Dalam sejarah pasar modal Indonesia, kegiatan jual beli saham dan obligasi di mulai pada abad ke 19. Menurut buku effectengids yang dikeluarkan oleh verreniging voor den effectenhandel pada tahun 1939, jual beli efek telah berlangsung sejak 1880, pada tanggal 14 Desember 1912, amserdamse effectenbueurs mendirikan cabang bursa efek di Batavia. Di tingkat asia bersa efek tersebut merupakan yang tertua ke-empat setelah Bombay, Hongkong, dan Tokyo.


Aktivitas yang sekarang di identikkan sebagai aktivitas pasar modal sudah di mulai sejak tahun 1912 di Jakarta. Aktivitas ini pada waktu itu dilakukan oleh orang-orang Belanda, di Batavia yang di kenal sebagai Jakarta sekarang. Sekitar awal abad ke-19 pemerintah kolonial Belanda mulai membangun perkebunan secara besar-besaran di Indonesia. Sebagai salah satu sumber dana adalah dari para penabung yang telah di kerahkan sebaik-baiknya.

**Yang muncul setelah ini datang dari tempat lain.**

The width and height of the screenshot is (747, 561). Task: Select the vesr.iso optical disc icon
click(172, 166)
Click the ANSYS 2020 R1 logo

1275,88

Para penabung tersebut terdiri dari orang-orang Belanda dan Eropa lainya yang penghasilannya sangat jauh lebih tinggi dari penghasilan penduduk pribumi. Atas dasar itulah maka pemerintah kolonial waktu itu mendirikan pasar modal. Setelah mengadakan persiapan, maka akhirnya berdiri secara resmi pasar modal di Indonesia yang terletak di Batavia (Jakarta) pada tanggal 14 Desember 1912 yang bernama Vereniging Voor De Effectenhandel (bursa efek) dan langsung memulai perdagangan.

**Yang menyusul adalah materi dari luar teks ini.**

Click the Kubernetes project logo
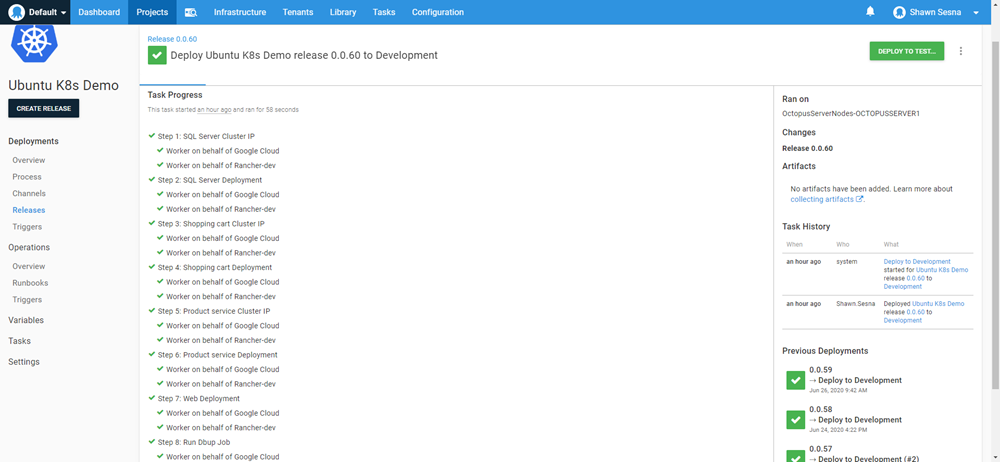 (36, 43)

Efek yang di perdagangkan pada saat itu adalah saham dan obligasi perusahaan milik perusahaan Belanda serta pemerintah Hindia Belanda. Bursa Batavia dihentikan pada perang dunia yang pertama dan di buka kembali pada tahun 1925 dan menambah jangkauan aktivitasnya dengan membuka bursa paralel di Surabaya dan Semarang. Dan aktivitas ini terhenti pada perang dunia kedua.

Setahun setelah pemerintah belanda mengakui kedaulatan RI, tepatnya pada tahun 1950, obligasi Republik Indonesia dikeluarkan oleh pemerintah. Peristiwa ini menandai mulai aktifnya kembali Pasar Modal Indonesia. Didahului dengan terbitnya Undang-Undang Darurat No.13 tanggal 1 September 1951, yang kelak ditetapkan sebagai Undang-Undang No.15 tahun 1952 tentang bursa, pemerintah RI membuka kembali bursa efek di Jakarta pada tanggal 31 Juni 1952, setelah terhenti 12 tahun.

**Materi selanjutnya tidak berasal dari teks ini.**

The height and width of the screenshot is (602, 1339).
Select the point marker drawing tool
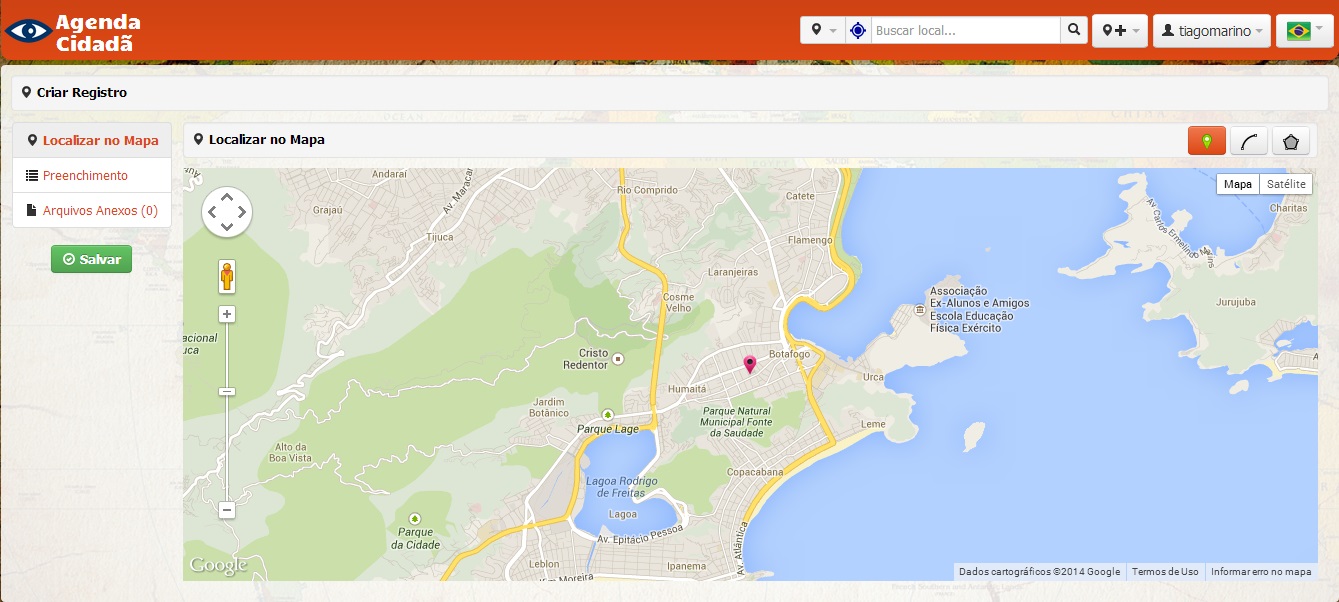[x=1206, y=141]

Adapun penyelenggaranya diserahkan pada Perserikatan Perdagangan Uang dan Efek-efek (PPUE) yang terdiri dari 3 Bank Negara dan beberapa makelar efek lainnya dengan Bank Indonesia sebagai penasihat. Aktivitas ini semakin meningkat sejak Bank Industri Negara mengeluarkan pinjaman obligasi berturut-turut pada tahun 1954, 1955 dan 1956. Para pembeli obligasi banyak warga Negara Belanda, baik perorangan maupun badan hukum.

Menjelang akhir era 50-an, terlihat kelesuan dan kemunduran perdagangan di bursa. Hal ini disebabkan oleh politik konfrontasi yang dilancarkan pemerintah RI terhadap Belanda sehingga mengganggu hubungan ekonomi kedua Negara dan mengakibatkan banyak warga Negara belanda meninggalkan Indonesia. Perkembangan tersebut makin parah sejalan dengan memburuknya hubungan RI dengan Belanda mengenai sengketa Irian Jaya.

Dan memuncaknya aksi pengambil-alihan semua perusahaan Belanda di Indonesia.sesuai dengan Undang-undang Nasional No 86 Tahun 1958. Kemudian disusul oleh Badan Nasional Perusahaan Belanda (BANAS) pada tahun 1960 yaitu mengeluarkan larangan bagi bursa efek untuk memperdagangkan semua efek dari perusahaan Belanda yang beroperasi di Indonesia.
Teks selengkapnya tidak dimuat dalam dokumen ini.